Create and train a model from scratch !
- What will we do ?
- Getting and preparing the data (you can skip this part)
- Create and train the model
What will we do ?
We will create a linear model then a neural network from scratch to do binary classification, train them using gradient descent and finally see how current libraries sipmlify these things for us and we'll create our own class that mimicks the tools provided by these libraries.
If you never used Pytorch before, i would refer you to my other post Start simple, start with a baseline !, which gives a more gentle introduction to the tools needed here.
Getting and preparing the data (you can skip this part)
We'll be using the MNIST_SAMPLE dataset provided by fastai, which contains images of 3's and 7's.

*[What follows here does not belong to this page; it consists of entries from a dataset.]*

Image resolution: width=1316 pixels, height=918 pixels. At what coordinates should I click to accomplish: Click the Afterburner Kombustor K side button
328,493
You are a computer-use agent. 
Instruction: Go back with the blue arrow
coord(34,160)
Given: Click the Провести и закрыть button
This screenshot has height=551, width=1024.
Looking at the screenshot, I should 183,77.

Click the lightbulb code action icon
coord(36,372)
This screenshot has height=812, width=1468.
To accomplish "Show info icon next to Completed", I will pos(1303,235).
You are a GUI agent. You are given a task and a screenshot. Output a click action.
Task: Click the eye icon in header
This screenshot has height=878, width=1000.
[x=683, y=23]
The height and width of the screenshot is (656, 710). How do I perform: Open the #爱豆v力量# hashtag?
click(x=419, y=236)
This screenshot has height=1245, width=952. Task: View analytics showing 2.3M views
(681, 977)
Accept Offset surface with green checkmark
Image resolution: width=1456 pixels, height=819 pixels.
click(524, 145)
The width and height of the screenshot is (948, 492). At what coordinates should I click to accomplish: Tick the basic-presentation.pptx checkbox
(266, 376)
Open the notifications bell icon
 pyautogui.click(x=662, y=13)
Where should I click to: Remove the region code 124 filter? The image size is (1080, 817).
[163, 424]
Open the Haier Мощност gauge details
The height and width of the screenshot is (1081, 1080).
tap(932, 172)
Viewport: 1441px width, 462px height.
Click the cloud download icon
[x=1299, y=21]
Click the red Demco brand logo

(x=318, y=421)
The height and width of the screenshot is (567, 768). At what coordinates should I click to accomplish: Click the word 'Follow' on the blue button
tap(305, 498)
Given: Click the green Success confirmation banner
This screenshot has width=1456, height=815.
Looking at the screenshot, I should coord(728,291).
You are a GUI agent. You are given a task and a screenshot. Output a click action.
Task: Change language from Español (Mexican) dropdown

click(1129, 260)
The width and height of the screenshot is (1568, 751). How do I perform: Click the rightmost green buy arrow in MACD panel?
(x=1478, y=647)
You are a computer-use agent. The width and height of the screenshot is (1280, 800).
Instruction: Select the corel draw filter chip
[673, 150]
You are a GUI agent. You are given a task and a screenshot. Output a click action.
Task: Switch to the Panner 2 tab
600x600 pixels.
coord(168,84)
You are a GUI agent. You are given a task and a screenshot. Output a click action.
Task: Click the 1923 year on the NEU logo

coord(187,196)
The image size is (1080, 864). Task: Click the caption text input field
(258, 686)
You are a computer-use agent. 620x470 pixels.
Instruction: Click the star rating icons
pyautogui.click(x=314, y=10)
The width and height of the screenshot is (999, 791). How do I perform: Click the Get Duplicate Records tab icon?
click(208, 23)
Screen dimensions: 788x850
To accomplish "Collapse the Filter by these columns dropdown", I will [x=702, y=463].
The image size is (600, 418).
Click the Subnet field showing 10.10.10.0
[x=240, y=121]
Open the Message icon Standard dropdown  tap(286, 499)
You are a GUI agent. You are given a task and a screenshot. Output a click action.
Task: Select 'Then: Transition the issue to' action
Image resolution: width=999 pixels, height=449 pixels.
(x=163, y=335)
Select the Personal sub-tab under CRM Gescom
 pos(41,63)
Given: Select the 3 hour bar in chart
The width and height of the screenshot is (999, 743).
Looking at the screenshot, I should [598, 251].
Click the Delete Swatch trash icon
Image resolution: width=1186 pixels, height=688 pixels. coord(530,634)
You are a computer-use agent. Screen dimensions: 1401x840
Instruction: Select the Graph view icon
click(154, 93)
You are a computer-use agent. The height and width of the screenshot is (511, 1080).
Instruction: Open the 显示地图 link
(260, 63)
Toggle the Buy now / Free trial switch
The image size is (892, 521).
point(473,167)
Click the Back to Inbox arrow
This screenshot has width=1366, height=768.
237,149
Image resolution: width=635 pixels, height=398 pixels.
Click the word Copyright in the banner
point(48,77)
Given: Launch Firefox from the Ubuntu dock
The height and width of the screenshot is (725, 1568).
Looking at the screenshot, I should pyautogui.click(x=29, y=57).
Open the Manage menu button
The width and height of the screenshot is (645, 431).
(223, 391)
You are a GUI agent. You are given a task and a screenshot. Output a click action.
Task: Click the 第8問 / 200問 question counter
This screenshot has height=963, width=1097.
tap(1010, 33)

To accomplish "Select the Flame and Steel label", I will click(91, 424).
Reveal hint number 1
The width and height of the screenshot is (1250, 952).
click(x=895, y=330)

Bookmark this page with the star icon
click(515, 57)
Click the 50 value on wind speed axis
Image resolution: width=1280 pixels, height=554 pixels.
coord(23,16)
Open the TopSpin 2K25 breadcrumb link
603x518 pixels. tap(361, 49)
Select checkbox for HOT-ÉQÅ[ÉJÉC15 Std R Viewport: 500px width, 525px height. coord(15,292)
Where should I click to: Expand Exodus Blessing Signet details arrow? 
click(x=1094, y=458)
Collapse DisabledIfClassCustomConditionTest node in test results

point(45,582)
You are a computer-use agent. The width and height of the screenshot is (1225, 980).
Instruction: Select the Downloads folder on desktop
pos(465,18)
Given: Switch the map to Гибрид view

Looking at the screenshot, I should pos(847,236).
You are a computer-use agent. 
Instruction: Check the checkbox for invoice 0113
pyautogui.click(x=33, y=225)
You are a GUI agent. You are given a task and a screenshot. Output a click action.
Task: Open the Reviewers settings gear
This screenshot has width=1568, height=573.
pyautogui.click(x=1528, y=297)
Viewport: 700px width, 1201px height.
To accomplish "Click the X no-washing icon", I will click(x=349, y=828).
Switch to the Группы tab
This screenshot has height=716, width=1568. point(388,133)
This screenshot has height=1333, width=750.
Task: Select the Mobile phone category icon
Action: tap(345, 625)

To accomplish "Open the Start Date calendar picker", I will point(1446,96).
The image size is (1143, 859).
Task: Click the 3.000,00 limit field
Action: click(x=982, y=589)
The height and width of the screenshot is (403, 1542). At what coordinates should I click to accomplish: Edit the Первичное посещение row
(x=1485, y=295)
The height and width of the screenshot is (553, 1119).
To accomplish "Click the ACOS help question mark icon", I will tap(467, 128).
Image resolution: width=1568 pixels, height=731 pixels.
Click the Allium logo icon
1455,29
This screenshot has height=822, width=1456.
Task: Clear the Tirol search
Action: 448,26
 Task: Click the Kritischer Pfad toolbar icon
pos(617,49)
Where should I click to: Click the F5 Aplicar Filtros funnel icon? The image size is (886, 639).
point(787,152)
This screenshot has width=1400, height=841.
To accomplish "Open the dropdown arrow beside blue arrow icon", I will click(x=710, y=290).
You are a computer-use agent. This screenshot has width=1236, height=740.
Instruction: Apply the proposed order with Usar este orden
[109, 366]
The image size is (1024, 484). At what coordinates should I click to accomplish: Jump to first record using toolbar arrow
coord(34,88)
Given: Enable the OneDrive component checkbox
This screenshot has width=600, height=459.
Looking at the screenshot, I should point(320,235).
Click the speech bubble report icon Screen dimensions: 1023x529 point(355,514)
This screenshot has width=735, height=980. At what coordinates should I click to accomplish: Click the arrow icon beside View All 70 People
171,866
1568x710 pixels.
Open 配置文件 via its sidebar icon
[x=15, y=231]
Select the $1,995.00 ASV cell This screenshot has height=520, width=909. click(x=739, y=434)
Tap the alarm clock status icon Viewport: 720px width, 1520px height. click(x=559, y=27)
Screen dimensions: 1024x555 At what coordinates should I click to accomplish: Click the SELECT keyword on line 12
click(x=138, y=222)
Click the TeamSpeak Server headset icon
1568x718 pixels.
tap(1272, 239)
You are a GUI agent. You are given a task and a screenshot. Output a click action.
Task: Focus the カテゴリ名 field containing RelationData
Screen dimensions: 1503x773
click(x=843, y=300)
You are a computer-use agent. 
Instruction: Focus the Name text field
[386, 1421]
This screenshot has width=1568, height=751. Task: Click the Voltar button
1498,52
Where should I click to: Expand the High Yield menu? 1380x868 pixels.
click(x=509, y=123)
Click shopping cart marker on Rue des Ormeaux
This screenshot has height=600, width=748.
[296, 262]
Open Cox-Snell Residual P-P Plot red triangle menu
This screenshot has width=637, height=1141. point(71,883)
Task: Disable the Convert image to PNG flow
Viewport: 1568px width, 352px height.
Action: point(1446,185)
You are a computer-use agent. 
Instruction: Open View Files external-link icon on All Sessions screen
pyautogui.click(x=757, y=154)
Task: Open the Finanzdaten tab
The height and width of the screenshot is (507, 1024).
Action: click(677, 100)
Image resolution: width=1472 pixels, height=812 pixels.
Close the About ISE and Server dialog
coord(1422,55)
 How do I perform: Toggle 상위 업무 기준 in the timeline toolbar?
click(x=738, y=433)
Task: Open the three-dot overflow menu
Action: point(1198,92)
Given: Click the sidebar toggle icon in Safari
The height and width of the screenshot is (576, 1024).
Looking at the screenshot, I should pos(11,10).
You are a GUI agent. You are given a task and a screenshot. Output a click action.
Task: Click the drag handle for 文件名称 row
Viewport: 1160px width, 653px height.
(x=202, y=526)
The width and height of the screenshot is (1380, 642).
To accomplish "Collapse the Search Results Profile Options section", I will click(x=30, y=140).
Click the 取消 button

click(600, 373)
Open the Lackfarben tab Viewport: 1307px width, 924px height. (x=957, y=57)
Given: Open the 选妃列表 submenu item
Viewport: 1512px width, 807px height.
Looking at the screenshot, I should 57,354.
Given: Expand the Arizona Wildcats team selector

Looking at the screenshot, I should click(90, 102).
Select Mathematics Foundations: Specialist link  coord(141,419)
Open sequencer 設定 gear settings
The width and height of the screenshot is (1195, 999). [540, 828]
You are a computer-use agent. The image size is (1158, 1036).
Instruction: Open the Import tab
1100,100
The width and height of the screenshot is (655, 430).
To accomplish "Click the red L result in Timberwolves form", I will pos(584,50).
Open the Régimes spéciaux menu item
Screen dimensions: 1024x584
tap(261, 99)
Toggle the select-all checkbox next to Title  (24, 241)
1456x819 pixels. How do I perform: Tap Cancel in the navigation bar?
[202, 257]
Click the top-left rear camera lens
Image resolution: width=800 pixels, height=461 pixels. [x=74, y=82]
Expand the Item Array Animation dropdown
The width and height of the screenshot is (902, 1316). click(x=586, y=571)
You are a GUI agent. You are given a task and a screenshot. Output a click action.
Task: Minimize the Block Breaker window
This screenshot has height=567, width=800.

We start by downloading the data, opening the images, turning them into tensors and stacking them into a rank-3 tensors (matrix) for each label (train/valid) separately.
path = untar_data(URLs.MNIST_SAMPLE)
three_train = torch.stack([tensor(Image.open(o)).float()/255 for o in (path/'train'/'3').ls()])
seven_train = torch.stack([tensor(Image.open(o)).float()/255 for o in (path/'train'/'7').ls()])
seven_valid = torch.stack([tensor(Image.open(o)).float()/255 for o in (path/'valid'/'7').ls()])
three_valid = torch.stack([tensor(Image.open(o)).float()/255 for o in (path/'valid'/'3').ls()])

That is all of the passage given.